[DATA PROVIDED — start]
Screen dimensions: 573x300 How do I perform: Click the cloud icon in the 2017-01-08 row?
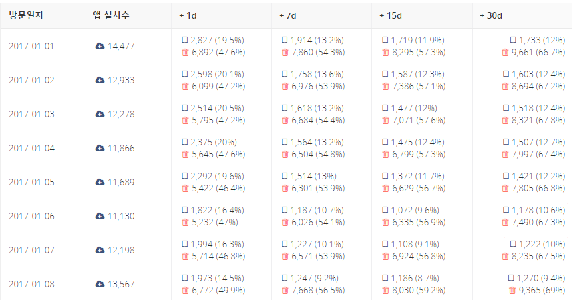(100, 284)
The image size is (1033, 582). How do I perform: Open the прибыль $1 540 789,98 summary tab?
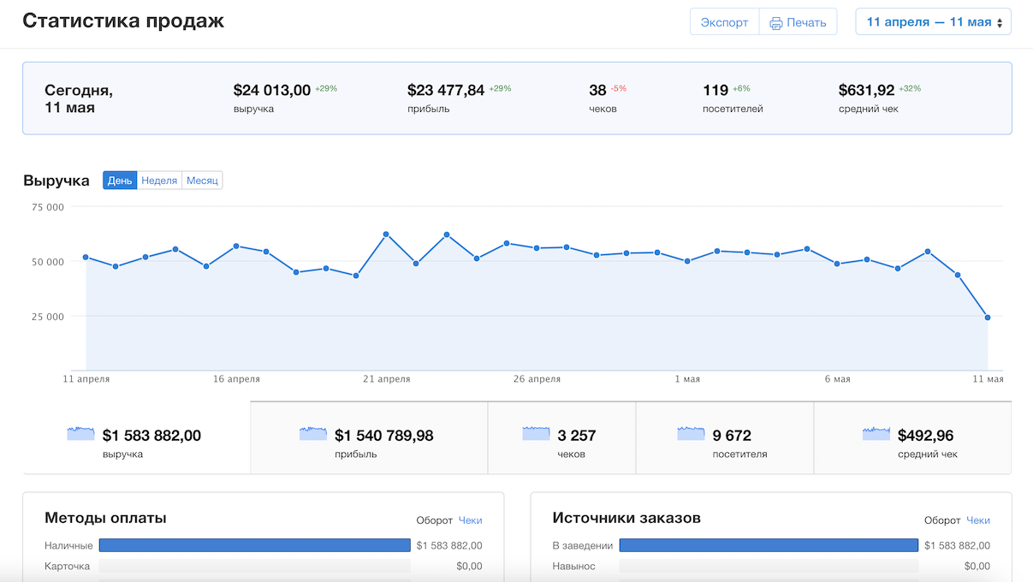369,437
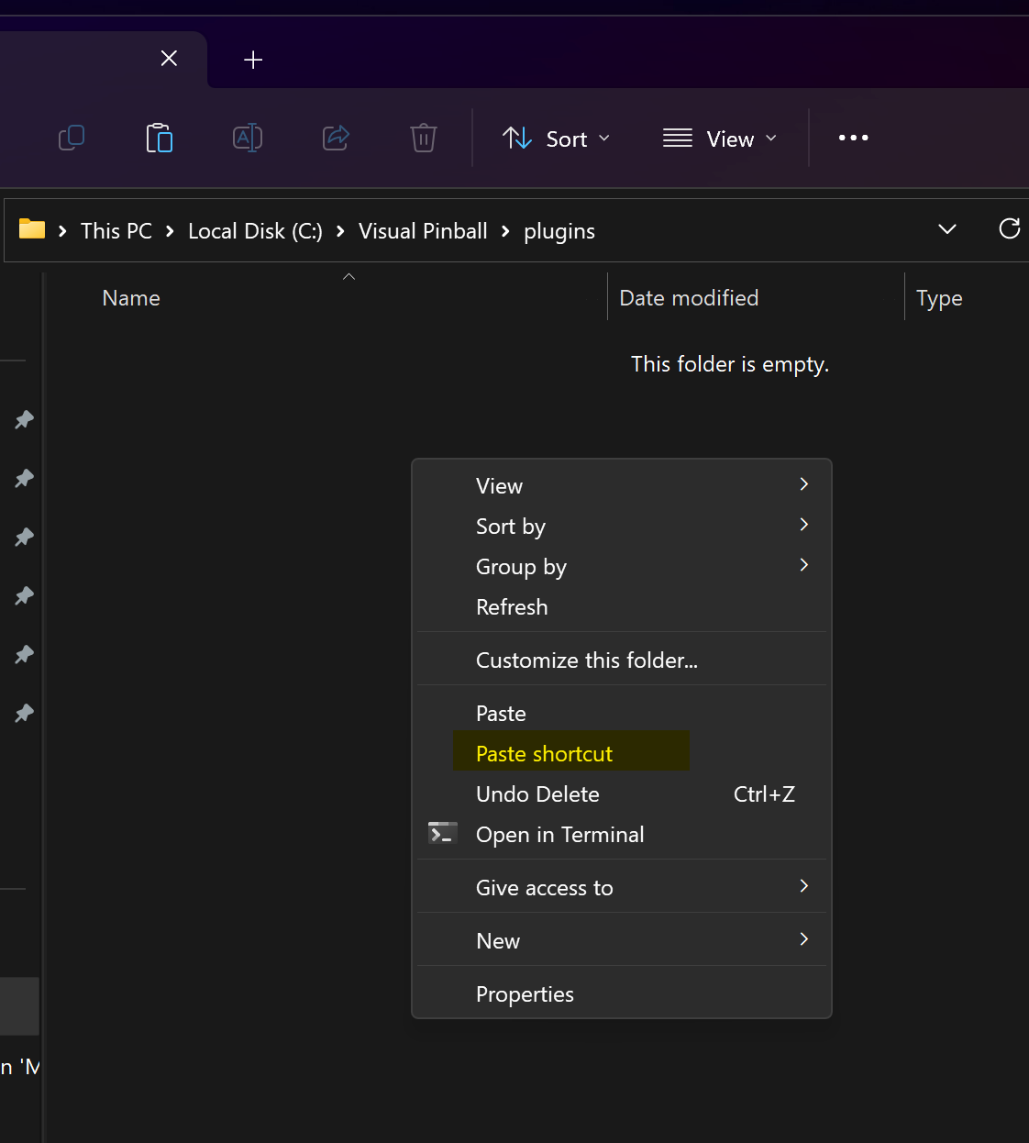
Task: Click the Copy icon in the toolbar
Action: click(72, 138)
[DATA PROVIDED — finish]
TRY IT
Skip the pictures and give the entries above again word for word.

ANSWER BOX
Screen dimensions: 573x300 How do I perform: Click the cloud icon in the 2017-01-08 row?
(100, 284)
The image size is (1033, 582). How do I perform: Open the прибыль $1 540 789,98 summary tab?
369,437
Task: Click the Copy icon in the toolbar
Action: click(72, 138)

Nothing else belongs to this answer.